Early on, the big computer companies like IBM & Digital were highly vertically integrated, making their own keyboards, monitors, disk drives, etc. As the computer industry matured, production of components moved to specialists. For the mature construction industry, Katerra's vertical integration logic was flawed.
The industry rocks back and forth on that point. Apple is going so far as to design their own chipsets again (They had a hand in PowerPC), while Intel is having to seriously consider farming out some chips to GlobalFoundries or TSMC, because their fab technology just isn't there. Hell, the doom of IBM came about because they decided to cheap out on a desktop computer, and just threw together an basic 8088 computer design with a customized, branded derivative of CP/M. Which everyone else realized they could ALSO do, and have a computer that was a drop in, but far cheaper, replacement for the IBM PC.

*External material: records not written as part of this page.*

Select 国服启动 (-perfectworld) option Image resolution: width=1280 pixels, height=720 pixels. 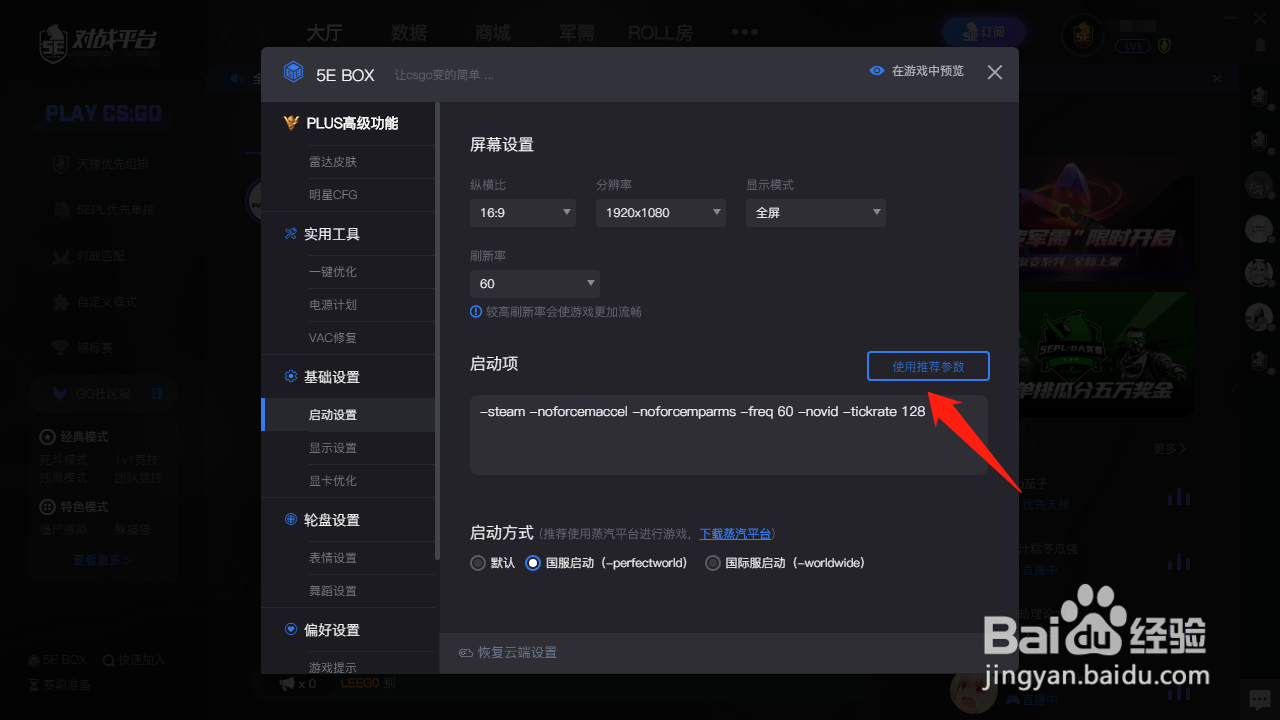click(534, 563)
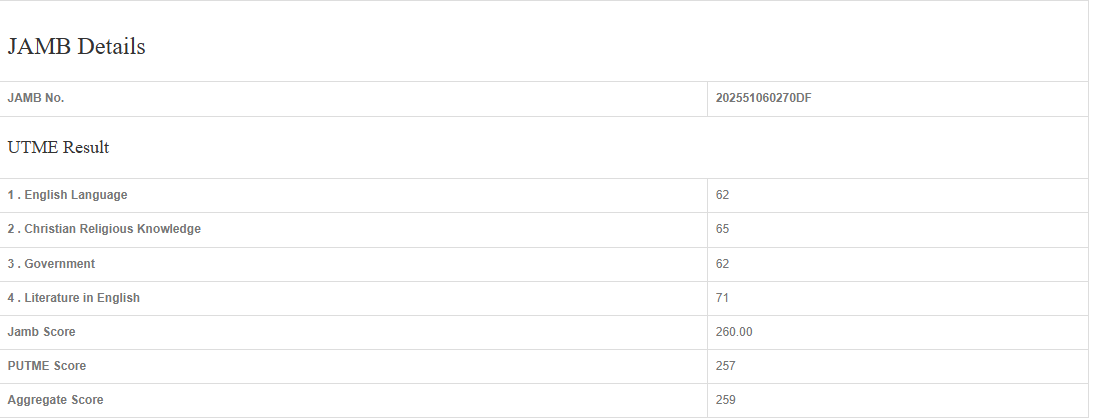Click the subject number 1 prefix
1095x420 pixels.
click(11, 195)
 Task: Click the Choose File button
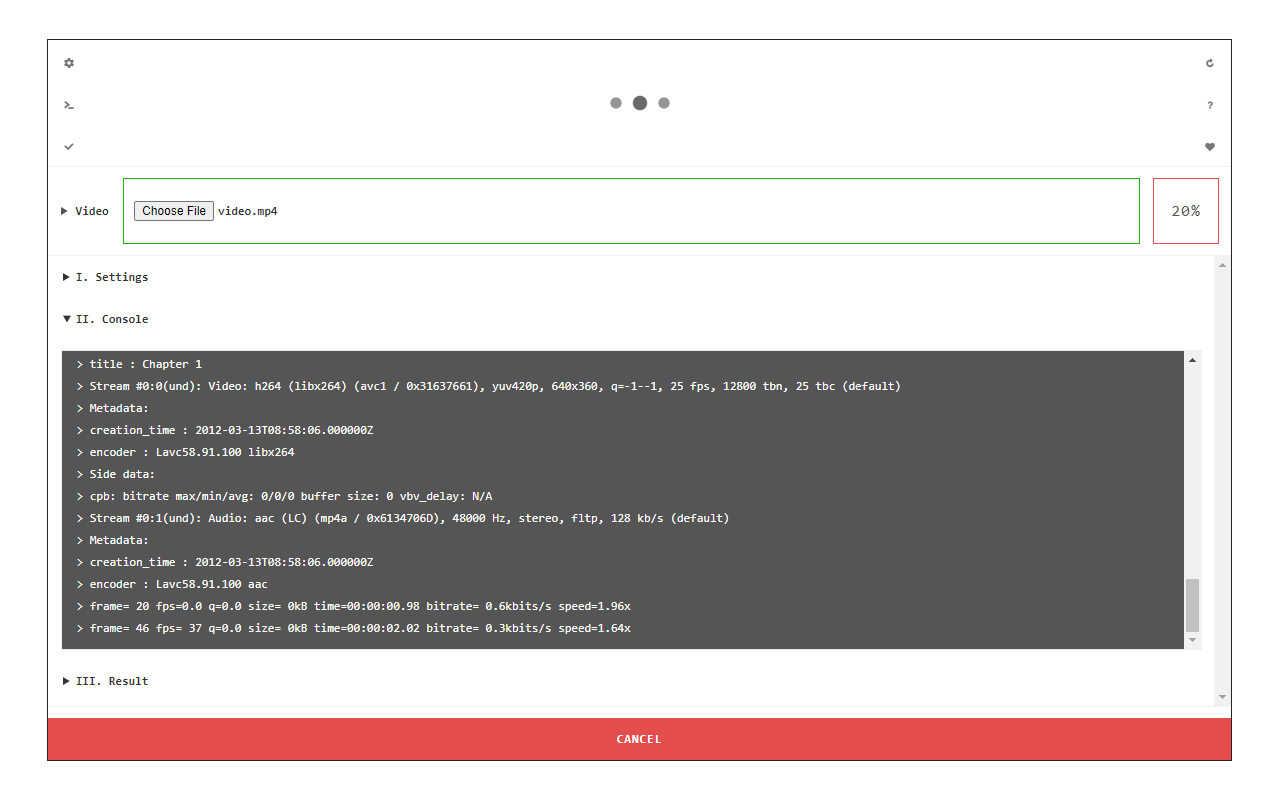(174, 211)
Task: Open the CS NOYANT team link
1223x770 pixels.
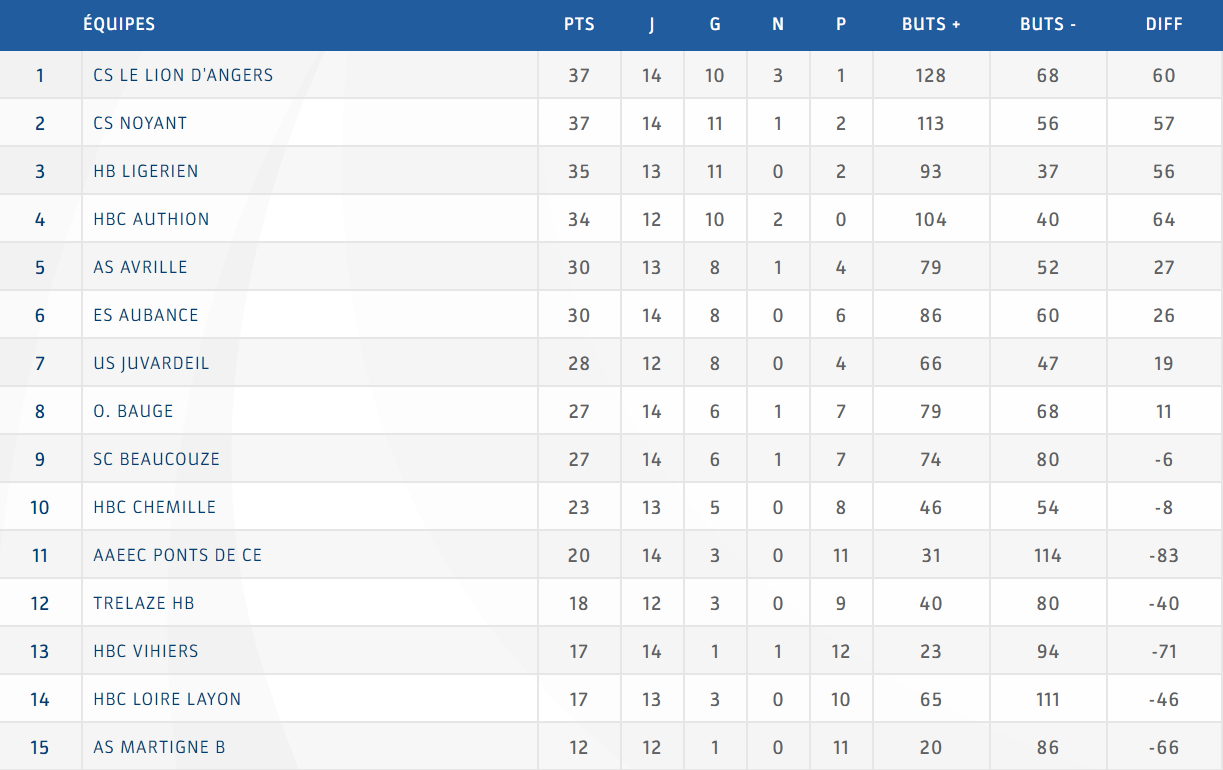Action: click(140, 123)
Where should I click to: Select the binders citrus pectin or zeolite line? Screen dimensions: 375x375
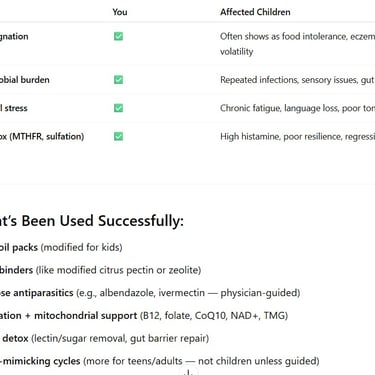[100, 270]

Same thing with cars. With thousands of different specialized components it's unrealistic for every manufacturer to design everything on their own. They focus on the few things that differentiate them from the competition like the interior design or the engine while buying the other parts from their tier 1 suppliers like bosch or denso. Now Tesla is trying to vertically integrate more things which is possible because of how much simpler electric cars are, but they still have to rely on hundreds of different suppliers.
I am a young Geographer/Urban Planner in Johannesburg and I just came across your channel. I'm now binge watching your videos. You're eloquent, rational and highly informed about issues of spatiality. I've just subscribed and I look forward to more content from you, ma'am.
The part about people from the tech industry coming in to “fix” architecture, made me think about Thomas Sowell. He often talks about how elites/intellectuals think they know better, even when they are not an expert in the field… it’s happening all across the board now. President Eisenhower also warned us about the military industrial complex and a “scientific technological elite”.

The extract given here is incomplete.